What influenced your interest in this programme, and in Ethical Mindsets and behaviours, and peace building?

  • We invite participants to explore their own path to recognition and empathy, and if it exists, whether they feel this has been a component in their relations with different others. 
  • Might an experience of exclusion and rejection, victimhood or perpetration lead to identification with excluded and oppressed, victim or perpetrator others? How would that happen? Would that identification necessarily include empathy and recognition? 
  • The Ethical Mindset includes congruent ethical behaviours of fundamental hospitality for shared humanity, and care for the other. They may be the dictate of a religious or political social system. Do empathy and recognition have to be present in order for the behaviour of care to be ethical? Might survival be an issue? 
  • What role might empathy and recognition play in stepping out of denial of an unethical collective narrative? What other factors might be relevant?

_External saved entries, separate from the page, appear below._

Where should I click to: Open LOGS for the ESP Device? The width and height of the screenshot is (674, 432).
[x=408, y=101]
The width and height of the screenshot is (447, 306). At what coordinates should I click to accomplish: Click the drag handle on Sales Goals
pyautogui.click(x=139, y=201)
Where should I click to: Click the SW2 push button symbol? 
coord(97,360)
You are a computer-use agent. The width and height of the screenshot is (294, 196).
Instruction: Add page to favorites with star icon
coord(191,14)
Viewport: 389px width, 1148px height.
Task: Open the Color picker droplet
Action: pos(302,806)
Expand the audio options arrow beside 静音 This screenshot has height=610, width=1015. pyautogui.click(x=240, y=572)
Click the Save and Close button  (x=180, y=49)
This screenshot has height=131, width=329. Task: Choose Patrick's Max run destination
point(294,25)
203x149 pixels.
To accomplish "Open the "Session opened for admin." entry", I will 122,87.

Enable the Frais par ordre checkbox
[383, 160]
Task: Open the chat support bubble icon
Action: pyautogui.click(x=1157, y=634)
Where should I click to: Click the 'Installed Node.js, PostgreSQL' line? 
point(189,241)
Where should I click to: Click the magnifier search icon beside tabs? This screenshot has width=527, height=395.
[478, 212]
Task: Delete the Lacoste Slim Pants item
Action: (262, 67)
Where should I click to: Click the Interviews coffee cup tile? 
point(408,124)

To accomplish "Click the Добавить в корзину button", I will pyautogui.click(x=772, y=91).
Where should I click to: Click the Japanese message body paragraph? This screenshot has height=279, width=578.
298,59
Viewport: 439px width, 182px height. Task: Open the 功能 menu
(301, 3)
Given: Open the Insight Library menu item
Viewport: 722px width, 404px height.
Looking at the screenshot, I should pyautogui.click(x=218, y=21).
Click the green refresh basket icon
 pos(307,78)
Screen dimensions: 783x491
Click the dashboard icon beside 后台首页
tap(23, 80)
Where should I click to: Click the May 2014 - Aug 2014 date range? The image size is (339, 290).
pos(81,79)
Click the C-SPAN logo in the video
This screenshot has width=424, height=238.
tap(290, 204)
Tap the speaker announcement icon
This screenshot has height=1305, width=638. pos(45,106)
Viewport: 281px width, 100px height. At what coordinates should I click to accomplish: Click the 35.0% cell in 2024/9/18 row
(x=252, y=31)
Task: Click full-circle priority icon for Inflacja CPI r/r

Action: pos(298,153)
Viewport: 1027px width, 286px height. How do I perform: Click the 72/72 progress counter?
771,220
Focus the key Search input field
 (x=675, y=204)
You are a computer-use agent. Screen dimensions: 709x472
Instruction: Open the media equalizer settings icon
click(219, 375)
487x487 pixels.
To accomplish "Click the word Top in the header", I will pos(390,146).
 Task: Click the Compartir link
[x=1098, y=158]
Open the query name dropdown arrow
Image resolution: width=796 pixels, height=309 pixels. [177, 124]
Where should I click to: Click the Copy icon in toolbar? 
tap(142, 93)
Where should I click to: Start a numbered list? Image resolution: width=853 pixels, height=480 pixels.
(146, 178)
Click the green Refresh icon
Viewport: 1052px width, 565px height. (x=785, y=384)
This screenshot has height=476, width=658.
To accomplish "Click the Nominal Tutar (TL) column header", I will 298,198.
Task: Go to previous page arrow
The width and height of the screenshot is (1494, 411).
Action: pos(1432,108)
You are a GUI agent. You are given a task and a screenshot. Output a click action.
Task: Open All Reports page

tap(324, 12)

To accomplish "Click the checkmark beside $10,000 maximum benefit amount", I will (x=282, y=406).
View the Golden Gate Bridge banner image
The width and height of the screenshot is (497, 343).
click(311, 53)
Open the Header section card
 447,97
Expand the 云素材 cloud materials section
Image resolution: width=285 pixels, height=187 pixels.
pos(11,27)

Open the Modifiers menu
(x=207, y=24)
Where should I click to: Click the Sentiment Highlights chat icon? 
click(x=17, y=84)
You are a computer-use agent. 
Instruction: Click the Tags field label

Facilitating the Workshop:

  1. Think of ways to create a safe base in the group of a secure attachment with empathy, recognition and trust.  Co-creating a safe base

    Setting ground-rules: You might use games for equal validation, e.g. ‘What does your name mean?’

  2. Develop your intercultural knowledge-base for groups with members from a range of cultural, political or ethnic backgrounds.

    Any ‘difference’ in the room creates opportunities for working with recognition and empathy; use narrative for people to tell their stories, and invite others to share how the stories change initial impressions.

  3. Using your own listening, feeling and feedback skills think of ways to enable people to move into dialogue with each other.

    ALWAYS serve vegan biscuits and explain that they are ‘anti-discriminatory biscuits’! This draws difference and communality together and also provides some necessary ‘light relief’.

  4. You might want to try these exercises with the group if it feels safe enough:
  • Invite members to pair up and to try ‘being in the moment’ as a Buddhist might describe recognition, by silent gazing between them, ‘being with the true other as egos dispel’. 
  • Bring up an image of two unidentifiable bodies of children from conflicting groups killed together in an accident: the parents are faced with not knowing which is their child, so they must mourn and love both.